Doctors still dare to ignore the MCI and Government directions as there is no monitoring mechanism. This is a grave cause of concern. The Medical Council of India has instructed both private and public doctors in 2016 to prescribed medicines in clear and legible handwriting. Notification number MCI-221 (2)/2016 (Ethics)/131118 issued by the in October 2016 directs the doctors to write prescription in capital letter or legible letters and prescribe medicines in generic names. On April 21, 2017, The MCI had directed the entire medical community in India to follow its October 2016 notification. P.M Modi also announced in 2017 that his government will bring in legal framework by which if a doctor writes a prescription, he has to write in generic names in a legible manner.
After lodging a formal complaint about shabby handwriting of doctors to the Medical Superintendent, took up necessary actions to help me immediately and order for a circulation to all the doctors to write medicines in capital letter with their signature. His attitude shows the moral and ethics of a good doctor. There is need of doctors like him in public hospitals to let the people feel hospitality at hospital.

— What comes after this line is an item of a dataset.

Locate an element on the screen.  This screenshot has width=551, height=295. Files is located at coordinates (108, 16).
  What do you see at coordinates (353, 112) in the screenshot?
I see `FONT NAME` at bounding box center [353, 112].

Unless doctors ethically follow the good move or direction of MCI, problem will exist same as at present. Installation of Computer applications and digitization of patient records and prescription i.e e-health can help solve many medication related problems including illegible handwriting. If so anybody from the medical fraternity whether doctor or nurses can quickly access the patient data without errors. It will also help various types of studies and research which can lead to an overall improvement in the quality and effectiveness in healthcare system of our state. Only ethical and moral practice of doctors and sufficient infrastructural and manpower development, enough to cope with the existing populations can bring feeling of hospitality on the face of the patients and their families at public hospitals.